In the end, the Fed continued with its tapering, heedless of the plight of emerging markets. It received some flack for this in the press, but it also faced a “credibility crisis” if it deviated from its presumed intention to continue a steady $10-billion-per-month tapering program. The Fed was in a lose-lose situation: To postpone tapering would be to neglect the U.S. economy. To taper would be to neglect global markets.

Here are some other issues the Fed failed to address this week: It did not propose a solution to the stubbornly high long-term unemployment rate in the United States. It also did not take a stand on various proposals to raise the minimum wage, or to address income inequality. It made no effort to help resolve the impasse on immigration reform in Congress. The Fed did not draft a contingency plan for the bailout of European banks at risk of failing because of new regulatory standards about to be imposed by the European Central Bank. Furthermore, Ben Bernanke did not give Canadian Mark Carney advice on how to be a more effective Governor of the Bank of England.

The Fed did not draft a treaty to achieve peace in the Middle East. It did not fix the polar vortex, nor did it predict a winner for the Super Bowl. It did not even disclose which team the majority of FOMC members are rooting for. What is the Fed hiding? Does it not even care about football? How could the Fed be so un-American? Worst of all, Ben Bernanke did not personally call my mother to wish her a happy birthday.

In responding to the 2007-08 financial crisis, the Fed may have overstepped the bounds of its mandate. Bernanke himself has seemingly justified this as a valid response to the tight fiscal policy imposed by Congress. Unfortunately, the Fed’s attempt to single-handedly resolve the financial crisis and foster an economic recovery from the Great Recession has encouraged the markets, media, and punditry to expect the Fed to solve all the problems plaguing the U.S. economy—and the world. But that is not its job.

Task to carry out: Can you reproduce the part of the Fed passage that opens with the words "In the end, the" and closes with "neglect global markets."? The material after this passage on the Fed has no connection to it.

Collected data:
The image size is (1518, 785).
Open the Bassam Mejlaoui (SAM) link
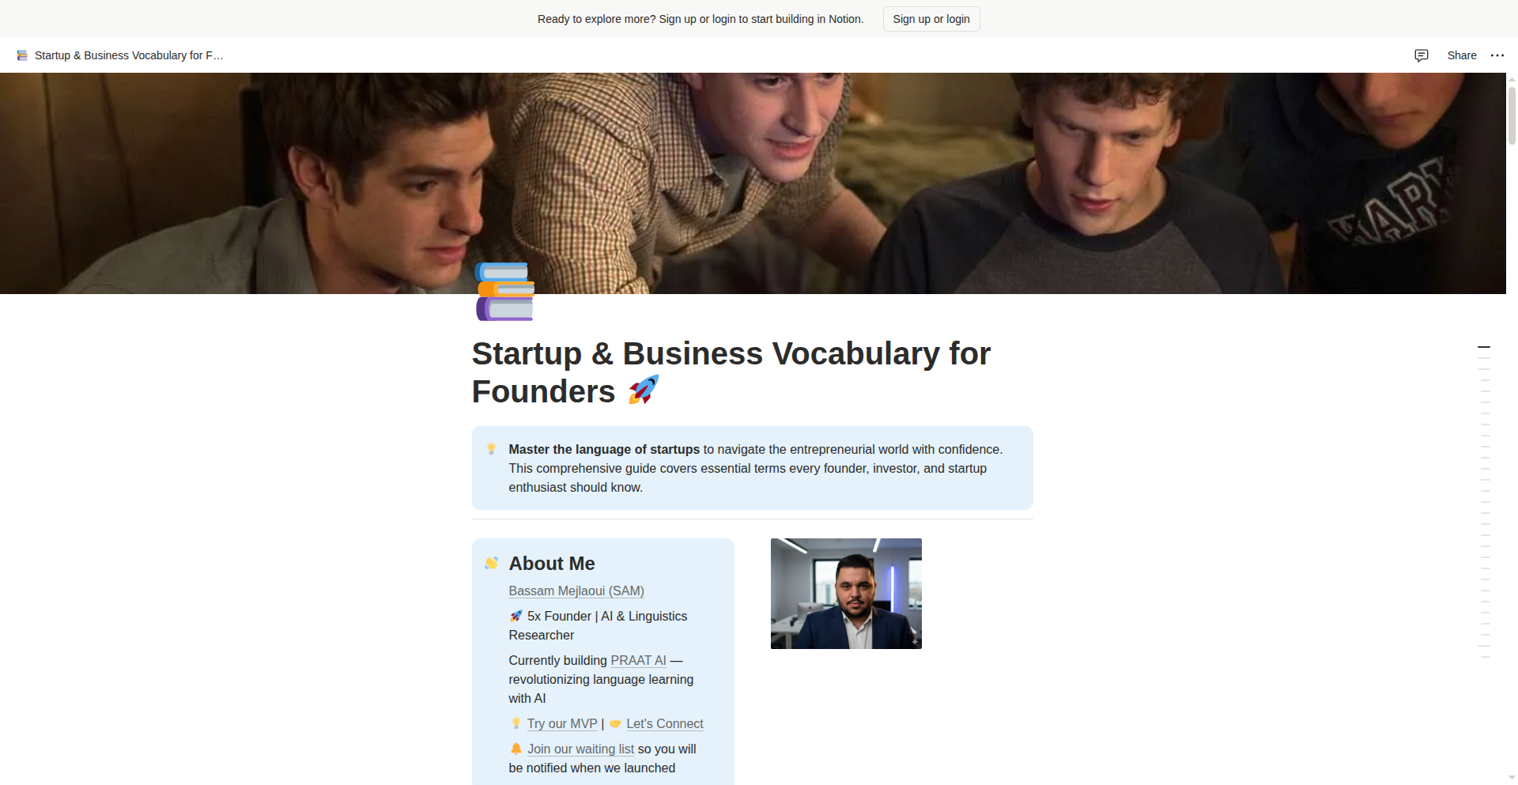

Complete output:
In the end, the Fed continued with its tapering, heedless of the plight of emerging markets. It received some flack for this in the press, but it also faced a “credibility crisis” if it deviated from its presumed intention to continue a steady $10-billion-per-month tapering program. The Fed was in a lose-lose situation: To postpone tapering would be to neglect the U.S. economy. To taper would be to neglect global markets.